李婧, 曾明睿, 张智博, 喻海洋, 杨文姣, 龚天勇, 周鹏博, 马光同

西南交通大学轨道交通运载系统全国重点实验室成都 610031

收稿日期:2025-04-13 修回日期:2025-09-01 发布日期:2026-05-25
作者简介:李婧(通信作者)，女，1982年出生，博士，副研究员，硕士研究生导师。主要研究方向为高温超导磁悬浮应用技术，超导直线电机和直线轨道涡流制动。E-mail:jingli324@163.com
曾明睿，男，1998年出生，硕士研究生。主要研究方向为列车制动动力学，轴承系统动态性能和涡流制动。E-mail:mingruiz15@outlook.com
基金资助:
国家自然科学基金(52277018)、四川省自然科学基金(2022NSFSC0447)、国家重点实验室自主课题(2023TPL-T07)和中央高校基本科研基金(2682024ZTPY039，2682024CX052)资助项目。
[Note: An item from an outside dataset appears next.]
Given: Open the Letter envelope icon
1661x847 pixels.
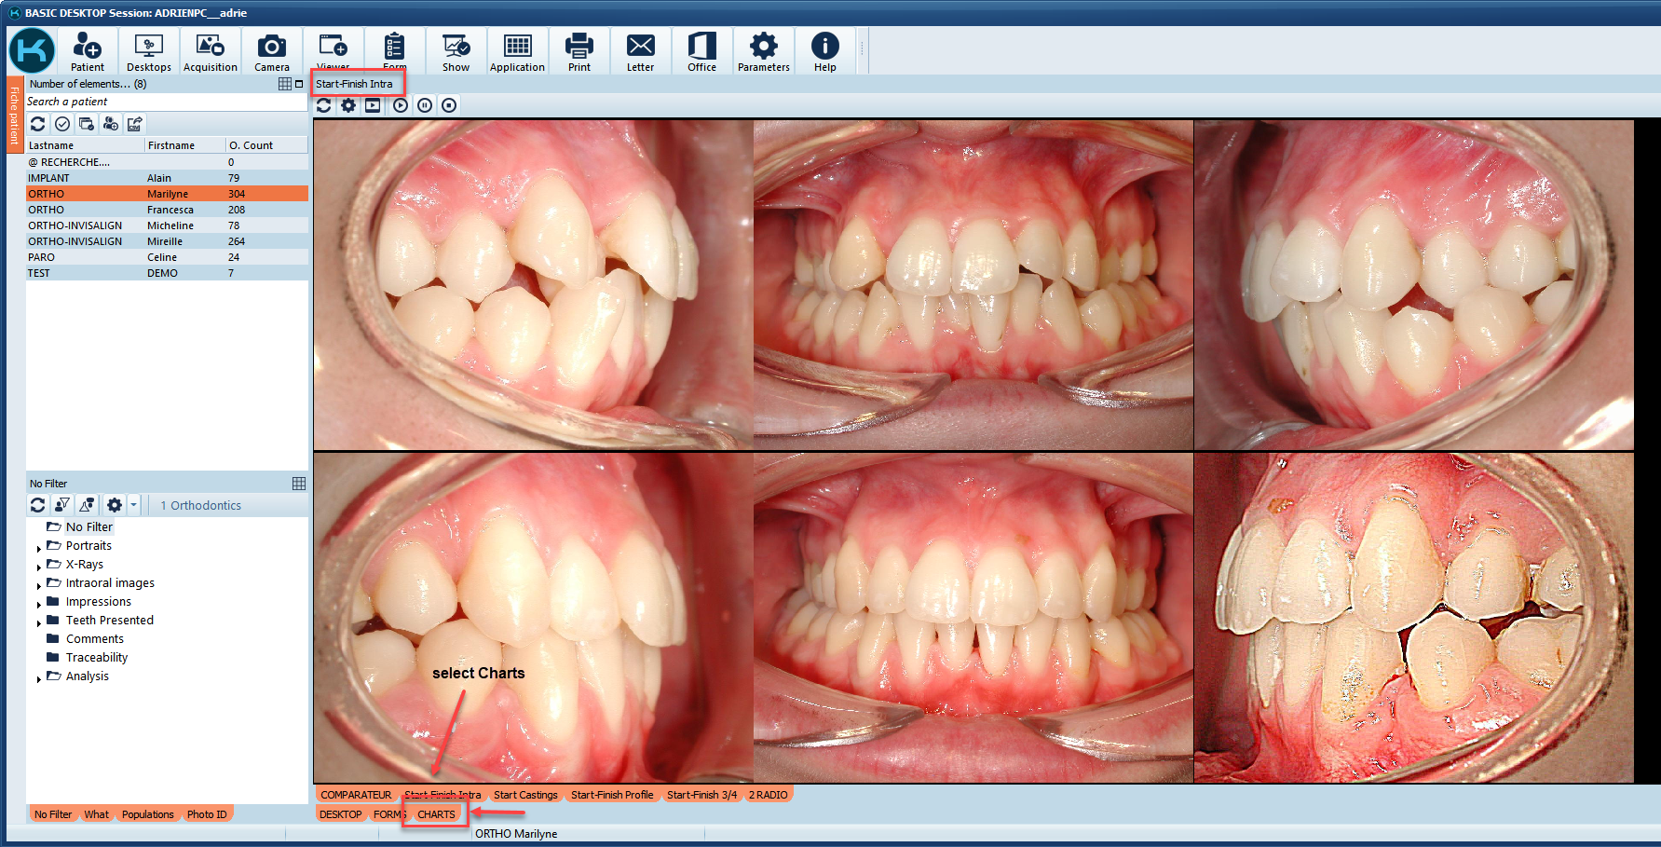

Study on Vibration Response Characteristics of Full Superconducting Maglev Bearing Based on the Electromagnetic-heat-force Coupled Model

LI Jing, ZENG Mingrui, ZHANG Zhibo, YU Haiyang, YANG Wenjiao, GONG Tianyong, ZHOU Pengbo, MA Guangtong

State Key Laboratory of Rail Transit Vehicle System, Southwest Jiaotong University, Chengdu 610031

Received:2025-04-13 Revised:2025-09-01 Published:2026-05-25

摘要/Abstract

摘要： 超导磁浮轴承具有无接触、能耗低、寿命长等优势，已被应用于飞轮储能、运输车辆等机械系统中，全超导磁浮轴承产生的背景磁场远高于传统磁体的磁场等级，由此导致的动态稳定性问题更为显著，需要针对全超导磁浮轴承的动态稳定性的影响因素和作用规律展开深入研究。通过建立的高温超导磁浮轴承的电磁-热-力耦合的振动模型，介绍了提升背景磁场与悬浮能力的优化结构，研究了全超导磁浮轴承、混合定子磁浮轴承以及转子参数优化后混合定子磁浮轴承的振动响应，分析了在自由振动、简谐与脉冲典型激励下轴承系统的悬浮力-位移关系、内部温升、固有频率等动态参数的变化情况，探讨了外界激励对系统稳定性的影响规律，为全超导混合定子磁浮轴承的应用奠定了理论基础。
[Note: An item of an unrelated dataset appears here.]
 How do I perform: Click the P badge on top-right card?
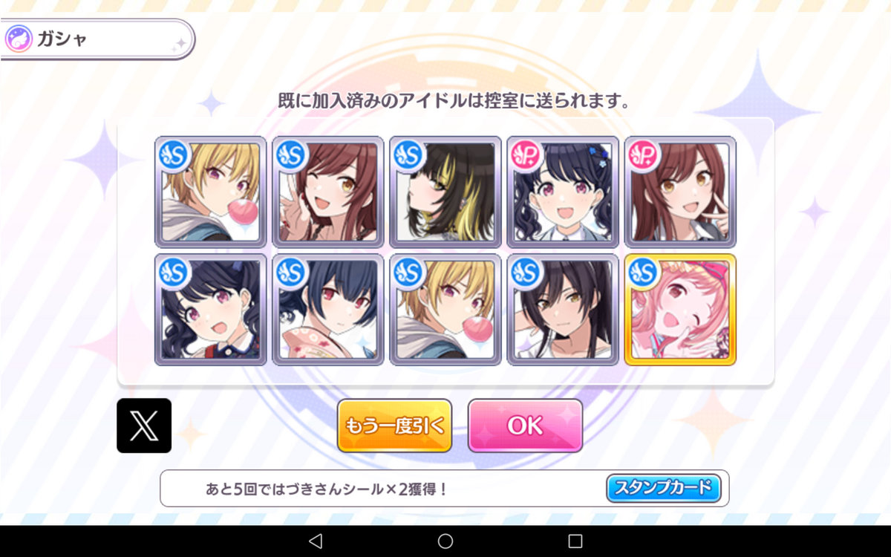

关键词: 超导磁浮轴承, 振动特性, 动态稳定性, 典型激励

Abstract: Superconducting magnetic levitation bearings, which have the advantages of non-contact, low energy consumption and long life, have been applied in mechanical systems such as flywheel energy storage and transport vehicles. Superconducting magnetic levitation bearings can generate magnetic field much higher than traditional magnets, resulting in more significant dynamic stability problems. It is necessary to conduct research on the influencing factors and action rules of the dynamic stability of superconducting magnetic levitation bearings. An electromagnetic, thermal and mechanical coupling numerical model of HTS magnetic suspension bearings is established, and the optimized structure to improve the background magnetic field and suspension capacity is introduced. The vibration response characteristics of fully superconducting magnetic bearings, hybrid stator magnetic bearings and magnetic bearings with optimized parameters for rotor bulks are studied. The dynamic parameters such as levitation forces-displacement relationship, temperature rise and natural frequency of the system under free vibration, harmonic and pulse excitation are analysed. The influence of external excitation on the overall stability of the system is discussed. It lays a theoretical foundation for the application of full superconducting hybrid stator maglev bearings.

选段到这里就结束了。